EXTRACT PROVIDED ->
Single by Jamelia

from the album Thank You
- B-side: "Taxi"; "Numb" (live acoustic);
- Released: 12 July 2004
- Length: 3:40
- Label: Parlophone
- Songwriters: Chris Martin; Jamelia Davis;
- Producers: Cameron McVey; Matt Kent;

Jamelia singles chronology
| "Thank You" (2004) | "See It in a Boy's Eyes" (2004) | "Universal Prayer" (2004) |

= See It in a Boy's Eyes =

2004 single by Jamelia

"See It in a Boy's Eyes" is a song by English singer Jamelia. It was written by Jamelia and Coldplay frontman Chris Martin for the reissue of Jamelia's second studio album, Thank You (2003). Production was helmed by Cameron McVey and Matt Kent. Released in the United Kingdom on 12 July 2004, the song became Jamelia's third consecutive top-five hit in the UK, peaking at number five and spending 11 weeks on the UK Singles Chart. It also peaked at number 11 on the Irish Singles Chart.

==Composition==
The song was written in the studio by Jamelia and Chris Martin in London at the end of 2003 for Jamelia's second album, Thank You. Martin created a piano loop and wrote the chorus lyrics. Jamelia said the song is "about a relationship where someone doesn't speak about having a problem and you can see that they're upset but they're just not talking".

WRITTEN TASK 1 -> Rewrite the article on "See It in a Boy's Eyes" from "Jamelia singles chronology" to "Irish Singles Chart.", changing "helmed" to "handled".
WRITTEN TASK 2 -> According to the article on "See It in a Boy's Eyes," how many weeks did the song spend on the UK Singles Chart?

DATA ENTRIES ->
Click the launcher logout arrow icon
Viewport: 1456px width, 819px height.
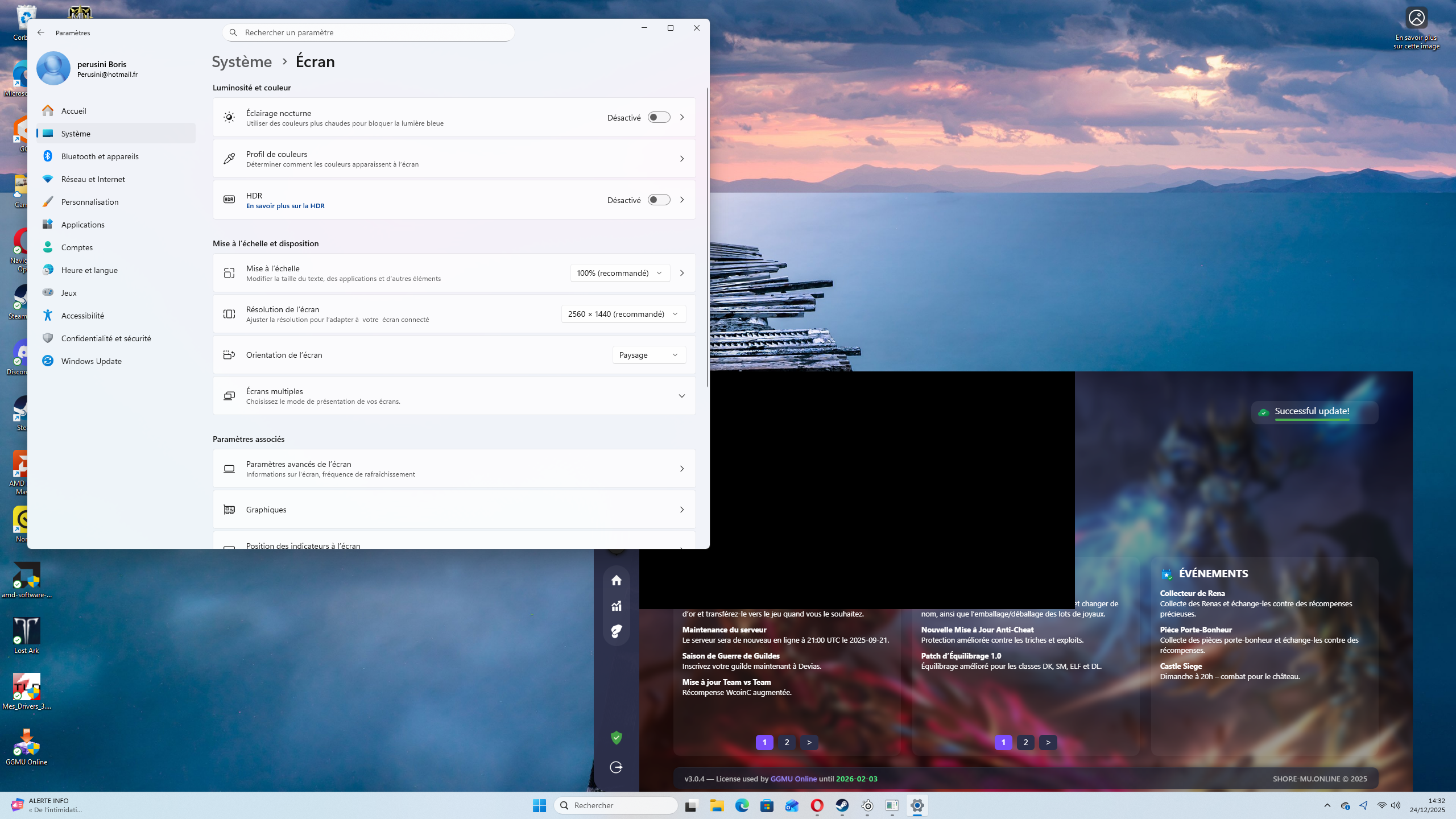pyautogui.click(x=616, y=767)
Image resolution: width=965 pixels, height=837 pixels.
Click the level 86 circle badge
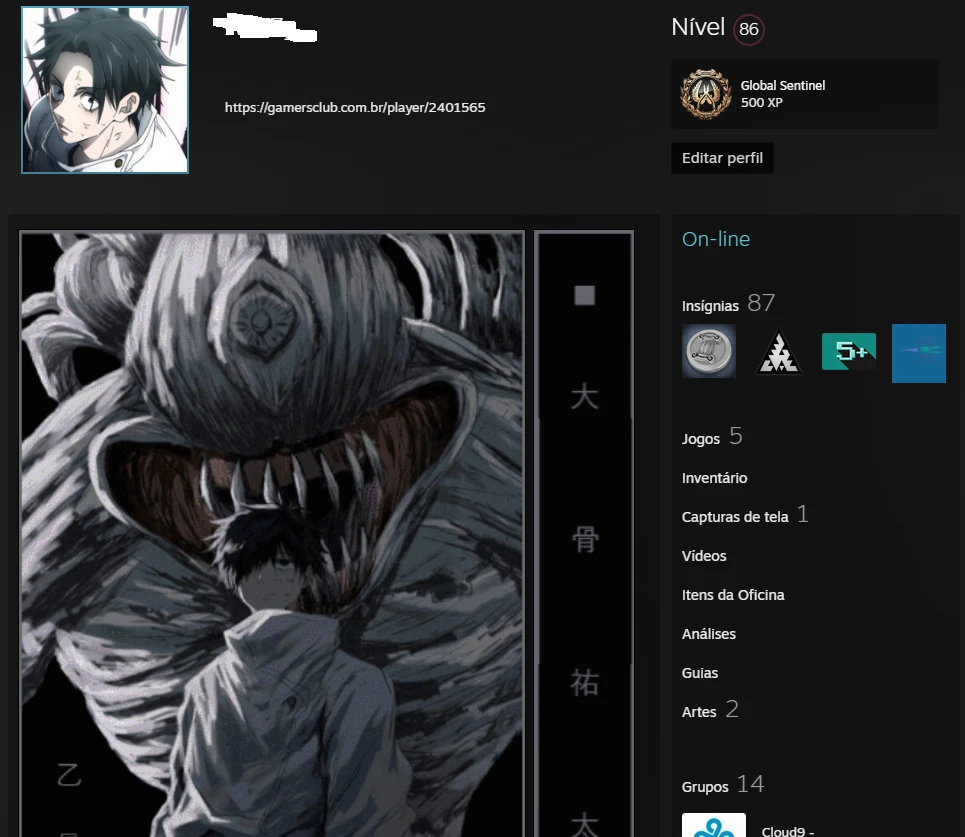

EXERCISE SOLUTION 1 ->
Jamelia singles chronology
| "Thank You" (2004) | "See It in a Boy's Eyes" (2004) | "Universal Prayer" (2004) |

= See It in a Boy's Eyes =

2004 single by Jamelia

"See It in a Boy's Eyes" is a song by English singer Jamelia. It was written by Jamelia and Coldplay frontman Chris Martin for the reissue of Jamelia's second studio album, Thank You (2003). Production was handled by Cameron McVey and Matt Kent. Released in the United Kingdom on 12 July 2004, the song became Jamelia's third consecutive top-five hit in the UK, peaking at number five and spending 11 weeks on the UK Singles Chart. It also peaked at number 11 on the Irish Singles Chart.

EXERCISE SOLUTION 2 -> 11 weeks